Courtesy of Eyepatch Wolf’s year overview I decided to give Fear & Hunger (SD) a spin. And oh boy, does it punch you in the face. Both Eyepatch Wolf and the game itself warn of NSFW/adult themes and it is definitely not kidding. It’s bleak, it’s harsh, it’s crude, and it will to a certain extent shock purely for shock value. So what’s the draw beyond it?

Purely the idea of blending the bleak and deadly world of Dark Souls with the classic JRPG genre is enough for me. I may have underestimated just how bleak it would be. Fear & Hunger starts with a tiny intro turning your decisions here into skills and feats. Already it’s pretty grim and the initial battle you will most likely encounter will be just a likely to kill you outright. It forces you to unlearn the JRPG trope of grinding. Actually, you’ll want to avoid combat encounters altogether. There’s no victory in fighting, it’ll only wear you down that much more.

The rest of the game seems to settle at a vicious point-and-click adventure, where every wrong decision will throw you back to whenever you made your last save. It feels unfair, but because of the gruesomeness and the shock value, every fatal decision is its own reward. In a way, it does what Until Dawn did: present shlocky horror as a shlocky game to enjoy with friends, and howl at every bad decision made.

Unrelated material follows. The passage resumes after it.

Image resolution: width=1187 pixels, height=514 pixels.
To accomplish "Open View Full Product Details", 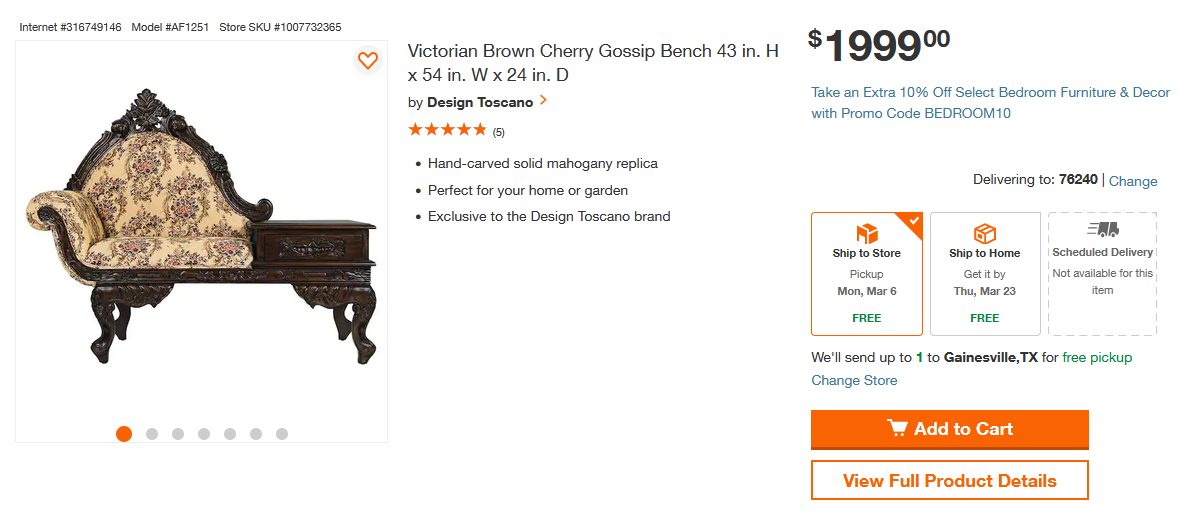I will click(949, 480).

Despite (or maybe courtesy of) the NSFW elements, this will most likely make great streaming fodder or be the center of an alcohol-infused pass-the-controller gaming night.

I kind of enjoy it from that shlock angle. The game itself is just mean spirited at every corner. There’s little to learn in terms of mechanics; it’s better to intuit your way through it. However, despite the shock value and everything, the way the game builds an atmosphere is impeccable. The writing, the design, the audio, even the stupid gameplay mechanics, they all coalesce into a thick as mud creep vibe that’ll stay with you for some time after closing the game. If that’s your jam, give this a try. If not, there’s little reason to recommend this without the shlock corollary mentioned above.

Oh, and a part 2 just released, coincidentally.